I remember a comment by one sociologist that Prohibition's biggest damage to America was that it was a huge blow to respect for the rule of law. Before Prohibition, all Americans — law-abiding and criminal — were cognizant of the moral, social, and personal repercussions of making a conscious decision to engage in an illegal activity. After Prohibition, the concept of "breaking the law a little" was born, and the creation of a gray area between the legal and the illegal created of Americans a vast population of casual scofflaws for whose actions there existed virtually no legal repercussions.

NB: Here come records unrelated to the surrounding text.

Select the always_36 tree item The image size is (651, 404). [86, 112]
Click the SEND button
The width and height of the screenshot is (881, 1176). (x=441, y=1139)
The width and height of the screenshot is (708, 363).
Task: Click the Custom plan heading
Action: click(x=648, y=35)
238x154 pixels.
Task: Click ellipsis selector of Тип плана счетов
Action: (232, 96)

This law-breaking nonchalance born in speakeasys and other abstruse locations eventually found its way into the forefront of American thought, in "bending the law", in "just as long as you don't get caught", in "just this once", in "loopholes". Now people can be convicted of a crime, and Americans can say, "Yeah he has a criminal record, but it's just for tax evasion" or "well he isn't married, so who cares if he paid for sex?" or "but officer, there isn't another car on the road for miles in any direction. Give me a break."

The sociologist explained that this nonchalance itself wasn't the problem, but was a gateway to a bigger declension: that it detrimentally moved America's mental and moral cordon sanitaire between socially acceptable and socially unacceptable. To put it succinctly: after Prohibition, "wrong" was simply not as wrong as it used to be.

2 comments:

  1. Heres one for you. In the community I live in the Older generation has no problem telling you about all the good time they had and the bars in town and so forth. But if you were to go up in front of the city council and request to open a bar in our little town. You will hear the larges protest against it. We have 3 churches in a 3 block radios. But if you want a drink you need to go 5 miles to find a bar. But remember it was good for them when they were young and raising their kids but for anyone under 65 nope we don't want you to have that right. So I built a bar in my house. LOL

    ReplyDelete
  2. Now if they can only get condom machines in every school in the US so that 1 in 3 girls won't have STD's (like they do now) instead of burying their right-wing zealot heads in the sand of impracticality.